Saturday, December 20, 2008

Oneness of God


Verily, there is none other God besides Me

The Bahá'í Writings contain many passages that elucidate the nature of the Manifestation and His relationship to God. Bahá'u'lláh underlines the unique and transcendent nature of the Godhead. He explains that "since there can be no tie of direct intercourse to bind the one true God with His creation" God ordains that "in every age and dispensation a pure and stainless Soul be made manifest in the kingdoms of earth and heaven". This "mysterious and ethereal Being", the Manifestation of God, has a human nature which pertains to "the world of matter" and a spiritual nature "born of the substance of God Himself". He is also endowed with a "double station":

The first station, which is related to His innermost reality, representeth Him as One Whose voice is the voice of God Himself… The second station is the human station, exemplified by the following verses: "I am but a man like you." "Say, praise be to my Lord! Am I more than a man, an apostle?"

Bahá'u'lláh also affirms that, in the spiritual realm, there is an "essential unity" between all the Manifestations of God. They all reveal the "Beauty of God", manifest His names and attributes, and give utterance to His Revelation. In this regard, He states:

Were any of the all-embracing Manifestations of God to declare: "I am God", He, verily, speaketh the truth, and no doubt attacheth thereto. For it hath been repeatedly demonstrated that through their Revelation, their attributes and names, the Revelation of God, His names and His attributes, are made manifest in the world

"While the Manifestations reveal the names and attributes of God and are the means by which humanity has access to the knowledge of God and His Revelation, Shoghi Effendi states that the Manifestations should "never … be identified with that invisible Reality, the Essence of Divinity itself". In relation to Bahá'u'lláh, the Guardian wrote that the "human temple that has been the vehicle of so overpowering a Revelation" is not to be identified with the "Reality" of God.

Concerning the uniqueness of Bahá'u'lláh's station and the greatness of His Revelation, Shoghi Effendi affirms that the prophetic statements concerning the "Day of God", found in the Sacred Scriptures of past Dispensations, are fulfilled by the advent of Bahá'u'lláh:

To Israel He was neither more nor less than the incarnation of the "Everlasting Father", the "Lord of Hosts" come down "with ten thousands of saints"; to Christendom Christ returned "in the glory of the Father"; to Shí'ah Islám the return of the Imám Husayn; to Sunní Islám the descent of the "Spirit of God" (Jesus Christ); to the Zoroastrians the promised Sháh-Bahrám; to the Hindus the reincarnation of Krishna; to the Buddhists the fifth Buddha.

Bahá'u'lláh describes the station of "Divinity" which He shares with all the Manifestations of God as

the station in which one dieth to himself and liveth in God.

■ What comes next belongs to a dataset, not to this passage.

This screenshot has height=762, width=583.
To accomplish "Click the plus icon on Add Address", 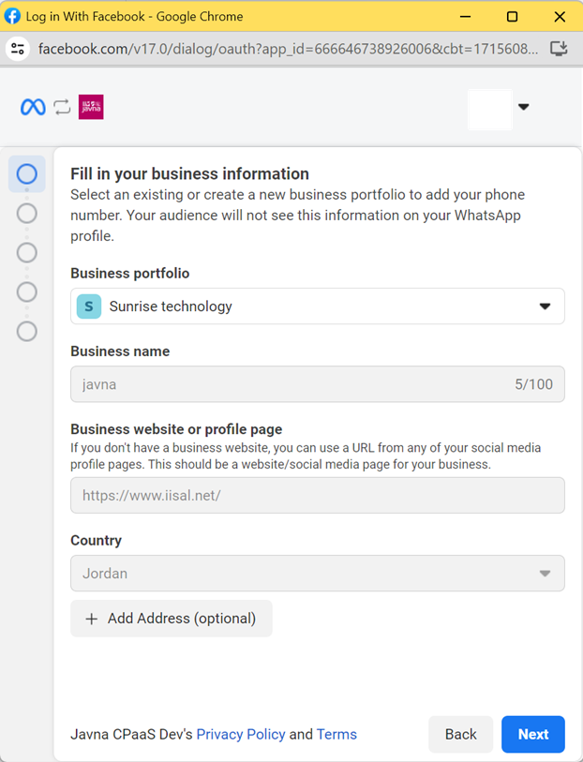I will (89, 618).
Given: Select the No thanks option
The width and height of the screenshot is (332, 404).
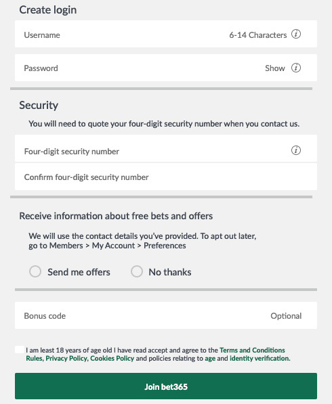Looking at the screenshot, I should [x=137, y=271].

Divinity, whenever I mention it, indicateth My complete and absolute self-effacement. This is the station in which I have no control over mine own weal or woe nor over my life nor over my resurrection.

And, regarding His own relationship to God, He testifies:

When I contemplate, O my God, the relationship that bindeth me to Thee, I am moved to proclaim to all created things "verily I am God"; and when I consider my own self, lo, I find it coarser than clay!